Data excerpts:
──────
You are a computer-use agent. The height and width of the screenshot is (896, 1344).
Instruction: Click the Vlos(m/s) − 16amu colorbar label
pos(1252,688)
──────
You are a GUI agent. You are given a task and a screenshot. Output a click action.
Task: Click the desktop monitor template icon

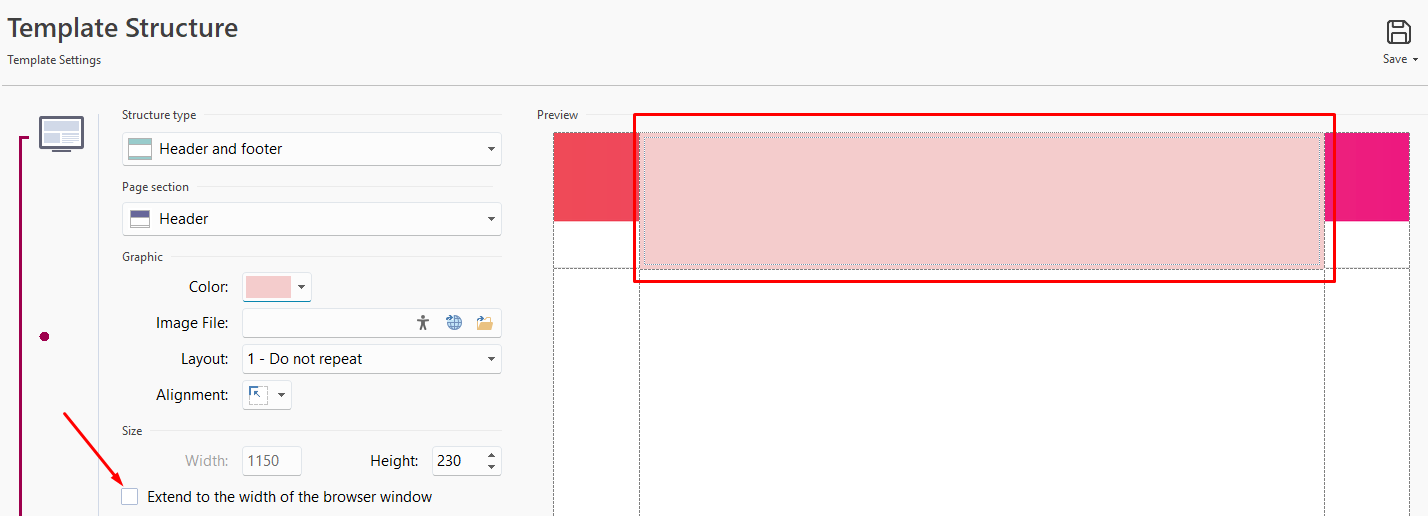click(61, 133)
──────
Goal of the exercise: For every line in the data above that holds "agent", return the line itself.

Exercise answer:
You are a computer-use agent. The height and width of the screenshot is (896, 1344).
You are a GUI agent. You are given a task and a screenshot. Output a click action.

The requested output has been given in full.